R.W. 'Johnny' Apple Jr.
R.W. 'Johnny' Apple Jr.

'Johnny Apple'
Born Raymond Walter Apple Jr. on Nov. 20, 1934, in Akron, Ohio, he was known as "Johnny Apple" -- except in his Times byline. And since 1963, that byline graced articles about politicians, cuisine, war, architecture, social movements and far-flung countries, to name a few. His coverage, travel and range seemed limitless.

The paper also came to regard him as a master of analytical writing that could accompany straight news reports on major events. His expertise in that form, in fact, can be held partly responsible for the gradual spread of the "smart take" on the news, supplementing the simple recitations of events that came before, which has by now overtaken the mediascape.

"Johnny leaves behind bereft legions of friends, colleagues, proteges and imitators, admiring competitors and grateful readers, and his beloved Betsey," said Times Executive Editor Bill Keller in a memo to staff, referring to Mr. Apple's wife. "He leaves, too, a hole in the heart of the paper he adored, and an empty place at countless tables."

Mr. Apple's career at the Times spanned assignments as a war correspondent in Vietnam, the Falklands and Iraq, and he covered presidential and congressional campaigns. He also served as bureau chief in Albany, New York; Saigon, Vietnam; London; and Washington. He was eventually elevated to the post of chief correspondent for the Times.

Worked until end
He worked until the last, filing an article that provided his answer to the challenge: "Name 10 restaurants abroad that would be worth boarding a plane to visit, even in these fraught days."
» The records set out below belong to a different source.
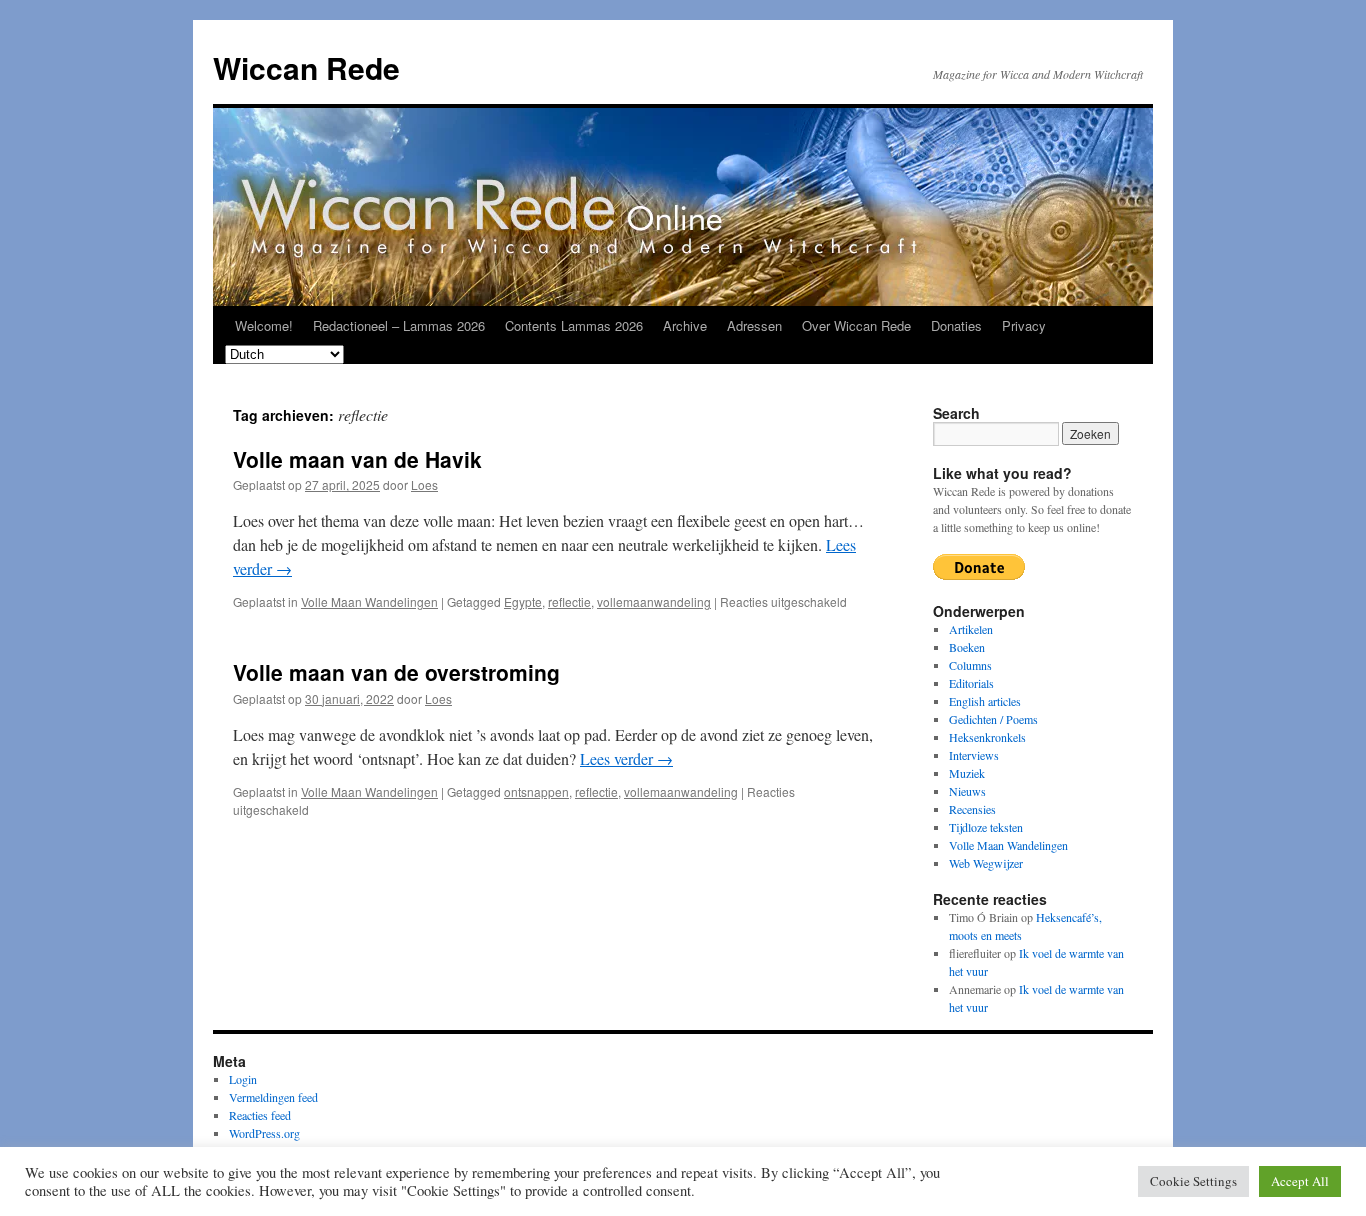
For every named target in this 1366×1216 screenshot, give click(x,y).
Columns (970, 665)
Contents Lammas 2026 (574, 325)
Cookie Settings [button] (1193, 1181)
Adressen (754, 325)
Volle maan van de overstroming (396, 672)
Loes (424, 484)
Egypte (523, 601)
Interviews (974, 755)
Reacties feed (260, 1115)
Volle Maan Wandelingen (369, 601)
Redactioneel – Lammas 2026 (399, 325)
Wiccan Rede (306, 67)
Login (243, 1079)
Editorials (971, 683)
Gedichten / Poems (993, 719)
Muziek (967, 773)
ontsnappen (536, 791)
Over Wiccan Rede (856, 325)
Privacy (1024, 325)
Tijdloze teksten (986, 827)
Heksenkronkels (987, 737)
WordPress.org (264, 1133)
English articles (985, 701)
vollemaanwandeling (654, 601)
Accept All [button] (1300, 1181)
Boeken (967, 647)
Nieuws (967, 791)
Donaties (956, 325)
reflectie (569, 601)
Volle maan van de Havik (357, 459)
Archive (685, 325)
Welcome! (264, 325)
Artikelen (971, 629)
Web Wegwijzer (986, 863)
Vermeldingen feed (273, 1097)
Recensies (972, 809)
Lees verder (626, 758)
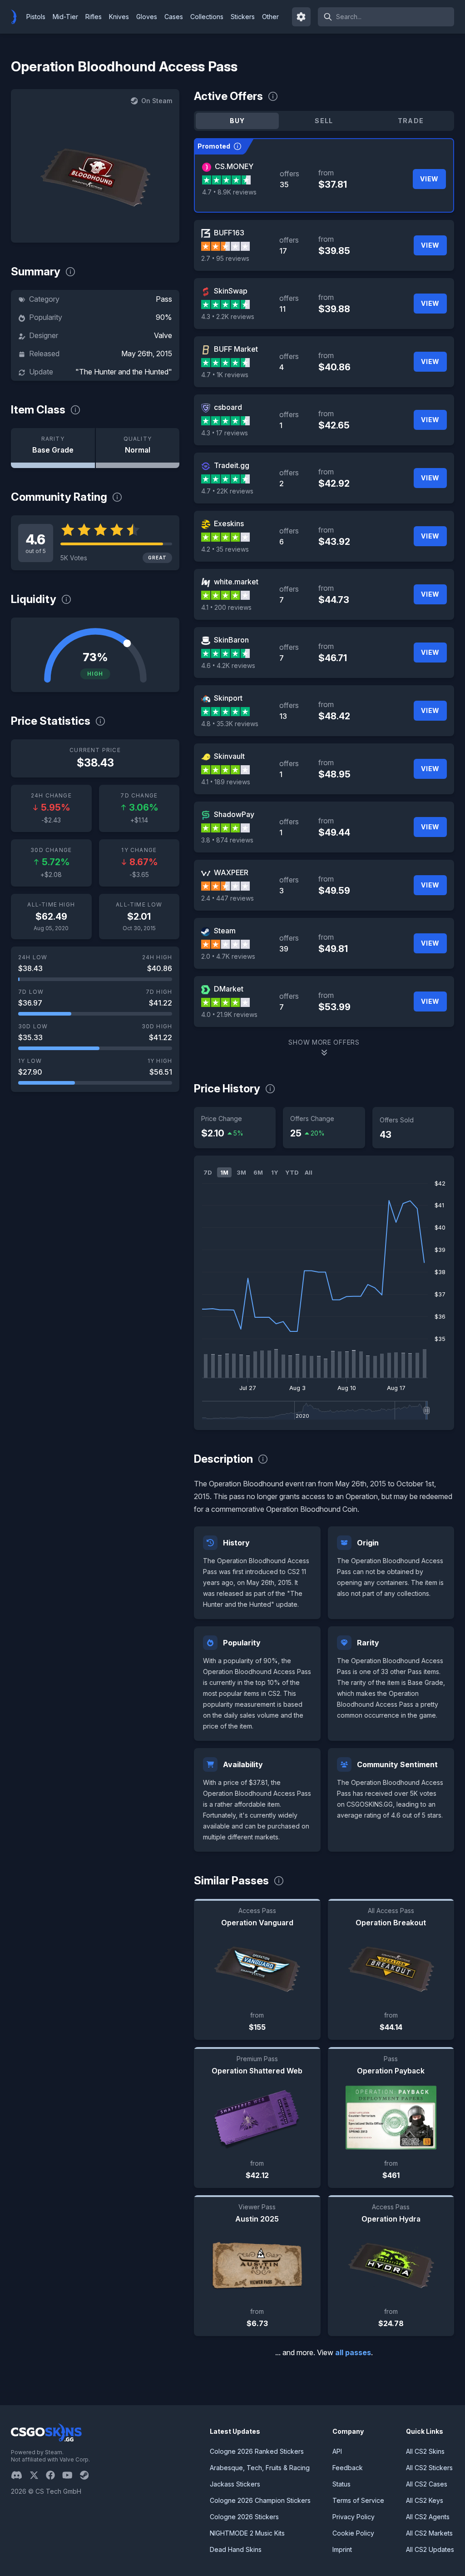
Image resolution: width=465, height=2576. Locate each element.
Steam (225, 930)
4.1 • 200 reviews (226, 607)
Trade (411, 121)
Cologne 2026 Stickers (244, 2517)
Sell (324, 121)
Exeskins (229, 523)
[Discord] (20, 2475)
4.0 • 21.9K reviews (229, 1014)
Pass (164, 299)
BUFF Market (236, 349)
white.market (236, 581)
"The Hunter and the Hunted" (123, 371)
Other (270, 16)
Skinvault (229, 756)
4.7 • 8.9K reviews (229, 192)
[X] (38, 2475)
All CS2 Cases (426, 2484)
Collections (206, 16)
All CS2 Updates (430, 2549)
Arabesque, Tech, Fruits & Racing (260, 2467)
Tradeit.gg (231, 465)
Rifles (93, 16)
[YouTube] (71, 2475)
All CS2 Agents (428, 2517)
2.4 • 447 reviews (227, 898)
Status (341, 2484)
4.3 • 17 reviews (224, 433)
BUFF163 (229, 232)
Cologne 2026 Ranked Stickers (257, 2451)
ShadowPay (234, 814)
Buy (237, 121)
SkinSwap (230, 290)
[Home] (17, 17)
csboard (228, 407)
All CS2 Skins (425, 2451)
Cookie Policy (353, 2533)
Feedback (347, 2467)
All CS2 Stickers (429, 2467)
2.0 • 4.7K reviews (228, 956)
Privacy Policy (353, 2517)
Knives (119, 16)
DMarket (228, 988)
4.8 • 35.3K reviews (229, 723)
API (337, 2451)
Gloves (146, 16)
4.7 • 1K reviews (224, 375)
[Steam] (88, 2475)
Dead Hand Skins (236, 2549)
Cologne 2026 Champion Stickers (260, 2500)
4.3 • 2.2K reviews (227, 316)
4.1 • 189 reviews (225, 782)
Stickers (243, 16)
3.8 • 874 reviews (227, 840)
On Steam (156, 101)
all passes (353, 2352)
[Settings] (301, 16)
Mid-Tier (65, 16)
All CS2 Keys (424, 2500)
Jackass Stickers (235, 2484)
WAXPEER (231, 872)
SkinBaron (231, 639)
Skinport (228, 698)
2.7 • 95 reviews (225, 258)
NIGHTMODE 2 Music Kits (247, 2533)
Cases (173, 16)
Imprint (342, 2549)
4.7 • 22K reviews (227, 491)
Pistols (35, 16)
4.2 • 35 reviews (225, 549)
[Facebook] (54, 2475)
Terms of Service (358, 2500)
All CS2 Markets (429, 2533)
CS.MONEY (234, 166)
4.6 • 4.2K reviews (228, 665)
"I would expect no one else to choose the same 10," he wrote in the article, which the Times printed after he died, "but on the other hand, I would be astonished if many of my nominations disappointed."

He is survived by his wife; two stepchildren, Catherine Brown Collins of Washington and John Brown of Alexandria, Va.; and a sister, Barbara Pittman of Rockford, Ill.